@firstname.lastname@example.org @finlaydag33k @pedro @coy this is not an issue at all, most of the big sites do this to make sharing easier. The URLs are public but the length of the string acts as a sort of password. Calculate how many different combinations you can have with those characters and I assure you it would be a number too big to do anything with. Theres a reason why this discovery isnt big news that everybody knows
@coy @finlaydag33k @email@example.com @pedro you are not smarter than Google engineers, there's plenty of battles to easily win on privacy and this is not one of them. If you think those URLs are being scraped then you do not know enough about what you're talking about to comment. I'm really disheartened from trying to make points on and challenge people on here because it just falls on death ears. My points are ignored.
@teko I think you underestimate the issue here.
The issue is not about Google scraping the images but "malicious" people scraping the images.
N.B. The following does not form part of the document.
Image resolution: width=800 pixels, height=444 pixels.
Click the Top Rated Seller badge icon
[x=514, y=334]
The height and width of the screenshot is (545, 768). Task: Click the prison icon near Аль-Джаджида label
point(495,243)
It'll take a tremendous amount of resources to do so but the fact that it's actually possible like this is just mind boggling.
If those Google engineers really where that smart as you claim, they'd probably have this link only in there if it was a public image to begin with.
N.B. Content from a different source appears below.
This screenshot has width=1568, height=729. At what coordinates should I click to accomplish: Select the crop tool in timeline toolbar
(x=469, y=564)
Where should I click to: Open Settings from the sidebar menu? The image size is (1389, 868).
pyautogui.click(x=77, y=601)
@finlaydag33k passwords can be cracked even though it would take 100 years, lets get rid of passwords
Their service is not made for you, its made for the mass amounts of people who like to share things and they get to benefit off using it for advertising and using it to train for ML
@finlaydag33k I was always fully aware that malicious actors were the point being raised and I've never given any indication that I misunderstood that
@teko There's a difference between passwords, which are fairly insecure by design and what's going on here.
Google as made the conscious choice of putting your image available publically, even if I didn't give consent to it.
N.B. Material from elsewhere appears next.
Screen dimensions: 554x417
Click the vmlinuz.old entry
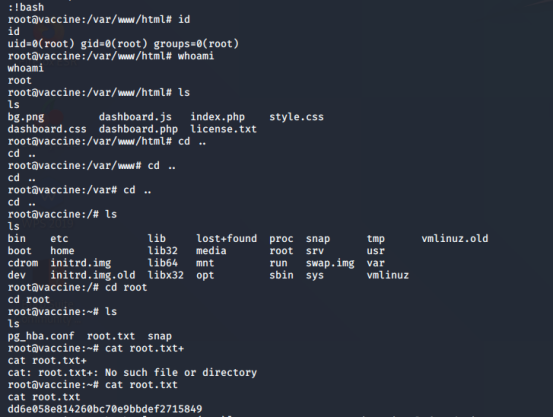pyautogui.click(x=455, y=239)
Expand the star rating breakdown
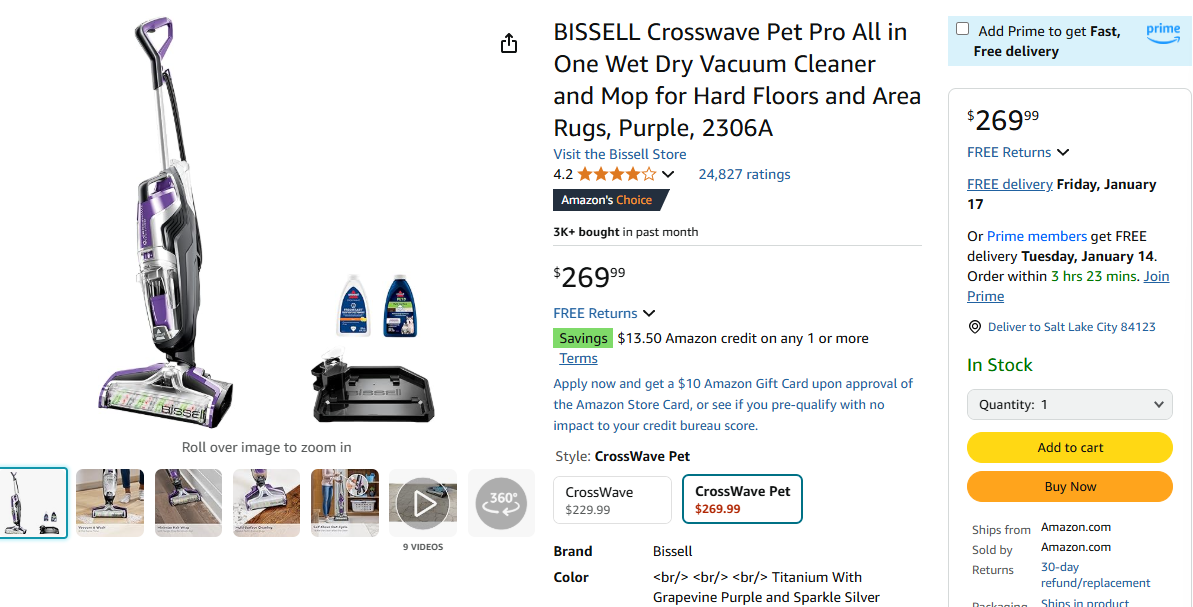The image size is (1193, 607). 668,173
If I clicked an image and set it to "public" or "unlisted" then I understand this url is available.
If I did not, however, it shouldn't.
Simple as that.
@teko Okay? Insult my intelligence more please and thank. The links are public and can be accessed by anyone, it contains all sorts of data, and you’re telling me smart people decided to do this? The existence of the urls is now a known unknown, not an unknown unknown (the url), which is why I mentioned security by obscurity, and Google is really known for this, in multiple ways back to their beginnings. I hear and read what you are saying, but this is 100% going to be abused if not already. The link is not a “password” and that is ridiculous. That’s the definition of security by obscurity.
The reason I mention this as a privacy issue is because it is 100% consistent with their other day to day operations, and how they handle data even internally. I have read that one google engineer decided to look through google data (the private stuff) to find info on another google engineer they liked and their kinks and sexual preference. That is their company ethic, and when the one who was being stalked wrote about this event she essentially said it was common and that she had done it too.
But you’re right, we should be talking about known connections to US intelligence services, CIA money being pumped into google very early on, we should be talking about analytics built into every app and of course the operating systems, and the absurd reach just two companies have. We should be talking about the blatant propagandism coming from these companies. We should be talking about google phoning home near constantly on every single device they run software on, and with chrome, android, and their web presence, that’s… pretty much everyone! Oh, and don’t think Firefox is any safer, for every connection made, there are ~4 tracker connections made by firefox. The thing that should happen now is legislation… The problem is now we’re dealing with the military industrial complex changing its methods to spying not killing, and using companies to do it, blending their culture into our daily lives. I wonder what the effect of that will be?
@coy im insulting your intelligence because hearing (or seeing) very opinionated talk no matter the intent when there's a misunderstanding of whats gone wrong is very frustrating and im sure you've seen it too in your lifetime. I will say it again, they know what they're doing and this one single point is not an issue for reasons I've already said. Seeing heated talk on how its something that professionals have completely missed, both inside and out Google, is frankly absurd.
@coy I've noticed you add in facts at the end of some of your posts that have nothing to do with whats being said. I completely agree with the last paragraph and im not complaining you've included it as you clearly care about it. I just really want these issues that I care about so much, privacy and security, to be understood on my "side" so that its easier to win people over with ACTUAL things that are affecting THEM specifically. This is not one of them unfortunately.
@coy on Firefox now and I could mention also how its a security nightmare and the fact its being used for Tor is insane. Its a massive, massive shame they cant decide on being a good competitor or a privacy focused browser because they accomplish neither and are diving headfirst into failure.
@coy on a personal note im not good at all with any kind of confrontation, it takes a lot for me to do this but I care so much about it im willing to reach out to strangers to try and help add in things that I know that maybe they don't. I just hope it gets taken better but I have no way to control that apart from being as simple and clear as possible.